Expediting New Seabed Mining Raises Questions

SOPAC, an organization intended, in part, to assess coastal protection and geohazards seems, instead, to be working on behalf of Lockheed Martin.
Expediting New Seabed Mining Raises Questions
3/24/2013
Updated:
4/3/2013

SOPAC, an organization intended, in part, to assess coastal protection and geohazards seems, instead, to be working on behalf of Lockheed Martin. Currently, the U.S. military contractor is negotiating with Fiji’s Bainimarama administration to fast track and sponsor new legislation that would allow the private U.S.-based transnational Titan to delve into experimental deep seabed mining. 

Because the United States has not ratified the U.N. Convention on the Law of the Sea (UNCLOS), U.S. industries cannot engage in deep seabed mining in international waters, outside of a country’s exclusive economic zone (EEZ). 

 In the 1970s, before UNCLOS, Lockheed had conducted an analysis of the nodules found in the Clarion-Clipperton zone, just below the Hawaiian Islands. Now, large industrial mining companies are jockeying for position to be the first to successfully vacuum up Pacific resources, which include rich deposits of gold, silver, copper, nickel, manganese, and rare earth minerals.

Little is known about the deep seabed, and no conclusive environmental study has been completed.
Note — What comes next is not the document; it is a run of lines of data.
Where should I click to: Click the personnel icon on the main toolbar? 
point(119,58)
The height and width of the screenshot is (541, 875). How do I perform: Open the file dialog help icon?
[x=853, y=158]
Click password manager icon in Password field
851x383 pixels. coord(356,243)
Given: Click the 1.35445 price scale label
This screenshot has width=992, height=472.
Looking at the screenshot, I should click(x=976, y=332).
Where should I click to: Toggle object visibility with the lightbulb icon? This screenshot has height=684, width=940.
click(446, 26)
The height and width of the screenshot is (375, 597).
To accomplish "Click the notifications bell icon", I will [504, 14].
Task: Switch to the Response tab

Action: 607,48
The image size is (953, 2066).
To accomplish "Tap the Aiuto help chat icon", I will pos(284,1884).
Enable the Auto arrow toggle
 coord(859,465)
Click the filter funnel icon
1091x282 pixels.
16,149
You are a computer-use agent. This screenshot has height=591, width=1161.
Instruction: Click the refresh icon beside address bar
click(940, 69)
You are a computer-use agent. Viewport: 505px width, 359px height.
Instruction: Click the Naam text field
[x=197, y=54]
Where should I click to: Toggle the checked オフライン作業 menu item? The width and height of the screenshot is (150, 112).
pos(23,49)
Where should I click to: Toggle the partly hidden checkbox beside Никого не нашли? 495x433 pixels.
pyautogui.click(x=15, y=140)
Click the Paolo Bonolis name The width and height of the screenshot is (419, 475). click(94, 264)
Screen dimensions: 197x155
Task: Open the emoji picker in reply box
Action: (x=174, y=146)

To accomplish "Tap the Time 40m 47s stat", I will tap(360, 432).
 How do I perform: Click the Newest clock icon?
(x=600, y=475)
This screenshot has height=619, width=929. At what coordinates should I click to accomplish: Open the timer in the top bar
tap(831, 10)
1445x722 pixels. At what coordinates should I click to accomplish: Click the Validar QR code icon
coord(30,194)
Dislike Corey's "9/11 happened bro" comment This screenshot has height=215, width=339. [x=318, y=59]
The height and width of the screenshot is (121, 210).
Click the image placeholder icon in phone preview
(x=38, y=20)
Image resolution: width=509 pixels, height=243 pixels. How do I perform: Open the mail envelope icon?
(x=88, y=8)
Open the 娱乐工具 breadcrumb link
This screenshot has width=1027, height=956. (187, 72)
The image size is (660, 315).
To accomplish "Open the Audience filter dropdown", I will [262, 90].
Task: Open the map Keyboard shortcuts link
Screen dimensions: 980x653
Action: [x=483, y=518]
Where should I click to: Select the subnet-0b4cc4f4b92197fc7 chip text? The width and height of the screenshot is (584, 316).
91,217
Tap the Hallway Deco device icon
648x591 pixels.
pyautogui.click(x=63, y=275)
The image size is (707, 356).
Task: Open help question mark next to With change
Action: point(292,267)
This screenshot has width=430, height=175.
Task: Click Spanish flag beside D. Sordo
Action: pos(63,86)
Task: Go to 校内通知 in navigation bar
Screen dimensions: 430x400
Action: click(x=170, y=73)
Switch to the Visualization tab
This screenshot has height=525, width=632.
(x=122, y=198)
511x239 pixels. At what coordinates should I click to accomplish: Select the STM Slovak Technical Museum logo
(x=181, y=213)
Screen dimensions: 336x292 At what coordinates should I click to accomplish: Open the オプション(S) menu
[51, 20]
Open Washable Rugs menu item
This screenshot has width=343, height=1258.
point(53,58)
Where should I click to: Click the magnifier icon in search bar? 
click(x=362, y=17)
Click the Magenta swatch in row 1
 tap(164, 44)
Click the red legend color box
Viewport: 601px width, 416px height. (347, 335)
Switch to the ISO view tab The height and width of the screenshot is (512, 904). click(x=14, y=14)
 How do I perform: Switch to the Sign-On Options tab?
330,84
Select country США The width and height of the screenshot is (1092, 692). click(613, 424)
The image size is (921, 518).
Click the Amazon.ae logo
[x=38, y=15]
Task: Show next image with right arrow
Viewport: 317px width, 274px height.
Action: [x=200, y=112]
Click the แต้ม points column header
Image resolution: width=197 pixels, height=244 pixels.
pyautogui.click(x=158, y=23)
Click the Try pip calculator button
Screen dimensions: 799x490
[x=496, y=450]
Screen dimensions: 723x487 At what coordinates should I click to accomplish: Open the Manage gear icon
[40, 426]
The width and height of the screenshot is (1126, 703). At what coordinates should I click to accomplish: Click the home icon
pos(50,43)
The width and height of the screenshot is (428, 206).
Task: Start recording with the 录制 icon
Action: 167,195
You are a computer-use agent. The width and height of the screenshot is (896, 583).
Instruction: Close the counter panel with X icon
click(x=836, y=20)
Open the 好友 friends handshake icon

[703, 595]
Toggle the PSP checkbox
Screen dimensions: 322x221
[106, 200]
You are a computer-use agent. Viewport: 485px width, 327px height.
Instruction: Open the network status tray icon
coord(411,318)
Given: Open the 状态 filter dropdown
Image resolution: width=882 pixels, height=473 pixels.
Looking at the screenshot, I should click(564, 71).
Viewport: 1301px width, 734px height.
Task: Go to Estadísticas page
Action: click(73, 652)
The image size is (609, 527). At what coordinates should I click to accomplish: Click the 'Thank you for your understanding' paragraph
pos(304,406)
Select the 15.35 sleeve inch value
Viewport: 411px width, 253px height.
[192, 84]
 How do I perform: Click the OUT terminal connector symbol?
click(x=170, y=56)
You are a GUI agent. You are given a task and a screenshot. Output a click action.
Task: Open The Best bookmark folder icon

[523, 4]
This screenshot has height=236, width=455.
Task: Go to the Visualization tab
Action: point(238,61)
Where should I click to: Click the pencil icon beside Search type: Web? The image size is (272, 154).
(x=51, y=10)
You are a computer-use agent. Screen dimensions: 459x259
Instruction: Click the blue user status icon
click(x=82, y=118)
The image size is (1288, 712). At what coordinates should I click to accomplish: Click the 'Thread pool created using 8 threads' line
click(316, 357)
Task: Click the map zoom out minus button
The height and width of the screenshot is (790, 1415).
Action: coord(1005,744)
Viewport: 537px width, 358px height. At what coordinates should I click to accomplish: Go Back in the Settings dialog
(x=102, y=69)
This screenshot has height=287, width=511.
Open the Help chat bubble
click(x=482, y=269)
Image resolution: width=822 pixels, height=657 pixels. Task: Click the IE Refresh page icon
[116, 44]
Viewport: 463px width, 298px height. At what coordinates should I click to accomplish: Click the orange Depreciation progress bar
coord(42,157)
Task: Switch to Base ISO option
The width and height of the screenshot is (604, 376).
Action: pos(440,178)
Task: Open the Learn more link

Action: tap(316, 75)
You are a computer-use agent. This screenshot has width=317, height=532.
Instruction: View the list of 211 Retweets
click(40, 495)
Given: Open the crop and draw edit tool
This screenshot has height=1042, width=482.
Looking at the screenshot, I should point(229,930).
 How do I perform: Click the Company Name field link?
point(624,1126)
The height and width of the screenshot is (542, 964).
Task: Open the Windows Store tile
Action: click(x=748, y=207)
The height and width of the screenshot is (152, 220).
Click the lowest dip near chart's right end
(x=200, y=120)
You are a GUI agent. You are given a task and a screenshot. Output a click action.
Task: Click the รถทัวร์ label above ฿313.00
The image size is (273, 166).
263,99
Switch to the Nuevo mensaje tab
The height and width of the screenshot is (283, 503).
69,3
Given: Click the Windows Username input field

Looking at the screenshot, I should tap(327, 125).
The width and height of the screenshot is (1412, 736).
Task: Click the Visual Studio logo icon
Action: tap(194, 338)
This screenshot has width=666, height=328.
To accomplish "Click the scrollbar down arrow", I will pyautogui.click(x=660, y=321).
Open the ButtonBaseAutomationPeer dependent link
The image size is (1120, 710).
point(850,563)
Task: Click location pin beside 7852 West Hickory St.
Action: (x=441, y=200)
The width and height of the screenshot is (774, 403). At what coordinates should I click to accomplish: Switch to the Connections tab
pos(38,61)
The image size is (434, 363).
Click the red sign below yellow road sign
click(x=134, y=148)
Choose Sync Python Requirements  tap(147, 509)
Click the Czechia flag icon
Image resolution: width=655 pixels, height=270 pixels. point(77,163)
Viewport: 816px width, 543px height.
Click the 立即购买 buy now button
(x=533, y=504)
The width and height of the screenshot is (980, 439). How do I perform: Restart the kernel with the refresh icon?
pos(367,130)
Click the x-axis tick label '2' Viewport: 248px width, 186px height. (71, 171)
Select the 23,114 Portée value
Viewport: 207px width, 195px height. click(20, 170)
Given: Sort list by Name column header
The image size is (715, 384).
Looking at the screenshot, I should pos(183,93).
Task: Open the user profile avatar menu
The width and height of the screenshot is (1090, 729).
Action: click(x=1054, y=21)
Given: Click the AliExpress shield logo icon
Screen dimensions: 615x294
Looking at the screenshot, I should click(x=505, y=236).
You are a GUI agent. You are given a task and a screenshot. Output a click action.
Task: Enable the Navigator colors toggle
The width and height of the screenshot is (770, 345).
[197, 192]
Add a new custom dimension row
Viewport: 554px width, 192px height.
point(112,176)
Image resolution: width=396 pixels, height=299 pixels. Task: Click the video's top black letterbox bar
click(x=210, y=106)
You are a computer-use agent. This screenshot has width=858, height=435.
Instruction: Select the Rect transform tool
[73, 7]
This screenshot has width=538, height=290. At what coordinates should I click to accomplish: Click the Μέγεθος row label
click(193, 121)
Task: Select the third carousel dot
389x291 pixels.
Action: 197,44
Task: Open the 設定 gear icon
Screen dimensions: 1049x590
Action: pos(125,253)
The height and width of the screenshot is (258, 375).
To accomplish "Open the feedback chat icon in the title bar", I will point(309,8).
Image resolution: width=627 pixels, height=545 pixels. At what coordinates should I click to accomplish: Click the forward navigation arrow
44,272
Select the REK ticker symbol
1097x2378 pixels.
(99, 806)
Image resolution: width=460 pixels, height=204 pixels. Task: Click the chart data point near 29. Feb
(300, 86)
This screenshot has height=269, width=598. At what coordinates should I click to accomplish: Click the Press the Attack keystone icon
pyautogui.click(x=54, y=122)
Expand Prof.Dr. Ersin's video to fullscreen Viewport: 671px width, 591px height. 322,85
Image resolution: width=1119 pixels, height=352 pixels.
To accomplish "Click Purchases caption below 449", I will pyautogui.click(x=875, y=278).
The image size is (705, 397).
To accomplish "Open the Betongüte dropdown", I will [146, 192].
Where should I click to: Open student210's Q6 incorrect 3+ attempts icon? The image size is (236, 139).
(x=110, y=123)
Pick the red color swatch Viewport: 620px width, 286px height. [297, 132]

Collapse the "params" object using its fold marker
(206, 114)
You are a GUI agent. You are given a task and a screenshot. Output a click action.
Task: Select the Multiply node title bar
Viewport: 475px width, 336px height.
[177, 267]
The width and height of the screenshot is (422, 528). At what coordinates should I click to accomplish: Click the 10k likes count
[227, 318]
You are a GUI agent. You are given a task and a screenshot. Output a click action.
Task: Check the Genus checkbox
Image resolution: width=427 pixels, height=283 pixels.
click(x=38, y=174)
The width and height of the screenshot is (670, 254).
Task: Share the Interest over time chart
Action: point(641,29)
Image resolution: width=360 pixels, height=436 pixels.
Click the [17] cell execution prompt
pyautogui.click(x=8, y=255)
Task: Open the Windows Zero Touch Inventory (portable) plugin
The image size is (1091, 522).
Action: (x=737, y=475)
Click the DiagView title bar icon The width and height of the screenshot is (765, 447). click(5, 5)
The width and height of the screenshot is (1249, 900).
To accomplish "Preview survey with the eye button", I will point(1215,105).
What is known is that the life that thrives in this unusual environment is sulfur-based rather than oxygen-based and we do not know how this sulfuric sediment will impact ocean bio-diversity. 

There is also no regulatory oversight guiding the technology that seeks to raze the deep ocean floor and suck up the minerals.

SOPAC (the Applied Geoscience and Technology Division of the Secretariat of the Pacific Community) began operation on Jan. 1, 2011, and was established by the Pacific Island Leaders Forum to include the assessment of the potential of ocean and onshore mineral resources, coastal protection and management, and geohazard assessment.

However, with no conclusive Environmental Impact Assessment or statement, the concern that SOPAC is working on behalf of Lockheed Martin, one or the world’s largest private military contractors, should not only betray the trust of Pacific Island Forum countries, but also damage the legitimacy of the scientific community at large.